> To do:
1. In the passage on perfusion safety, rewrite the part from "The redundant system" to "patient from CPB.", swapping "PRONTO line" for "bypass line".
2. According to the passage on perfusion safety, about what share of perfusion programs use the n+1 model on every case?
3. Translate this sentence from the passage on perfusion safety into Spanish: "Then again luck is not a safety plan."

═════ Text under study

The redundant system that is needed is a PRONTO line in every circuit (6,7). This is simply a shunt around the oxygenator which is normally kept clamped so it does not add to the dynamic prime. If the oxygenator should need to be changed out, a new unit can be placed “in parallel” using the PRONTO line without taking the patient off CPB. While not a complete redundant system in itself, the PRONTO line makes it possible to incorporate a redundant oxygenator without the risk of removing the patient from CPB.
Personnel Redundancy
The third redundant system should be another perfusionist or specially trained perfusion assistant who is immediately available in the theater with each case whenever it occurs (late night, weekends and holidays included). The AmSECT Guideline 15.1 (it should be a Standard) says: “The “n+1” staffing model should be utilized at all times, where “n” equals the number of operating/procedure rooms in use at any given time at a single site.” Only about 1/3rd of perfusion programs use the n+1 model on every case (8). In the case described above about the split boot, the case was on a weekend and there was no trained help who the perfusionist (and the patient) could rely on to quickly get the necessary supplies in an emergency. Instead, nurses who were unfamiliar with the needed supplies and where to find them were called upon for help. The perfusionist who was ill prepared to change the pump boot was just lucky the case terminated when it did. Or should I say the patient was lucky. Then again luck is not a safety plan. I understand the economic realities of additional personnel, but a single disastrous incident that could have been prevented or mitigated with better staffing might cost millions of dollars.

══════════
═════ Recorded information

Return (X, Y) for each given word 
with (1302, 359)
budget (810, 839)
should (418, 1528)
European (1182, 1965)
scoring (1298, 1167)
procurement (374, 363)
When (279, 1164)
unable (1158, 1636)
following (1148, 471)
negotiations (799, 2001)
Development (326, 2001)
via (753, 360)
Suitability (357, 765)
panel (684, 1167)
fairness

══════════

> Answers to the exercise:
1.
The redundant system that is needed is a bypass line in every circuit (6,7). This is simply a shunt around the oxygenator which is normally kept clamped so it does not add to the dynamic prime. If the oxygenator should need to be changed out, a new unit can be placed “in parallel” using the bypass line without taking the patient off CPB. While not a complete redundant system in itself, the bypass line makes it possible to incorporate a redundant oxygenator without the risk of removing the patient from CPB.

2. About one third.

3. Por otra parte, la suerte no es un plan de seguridad.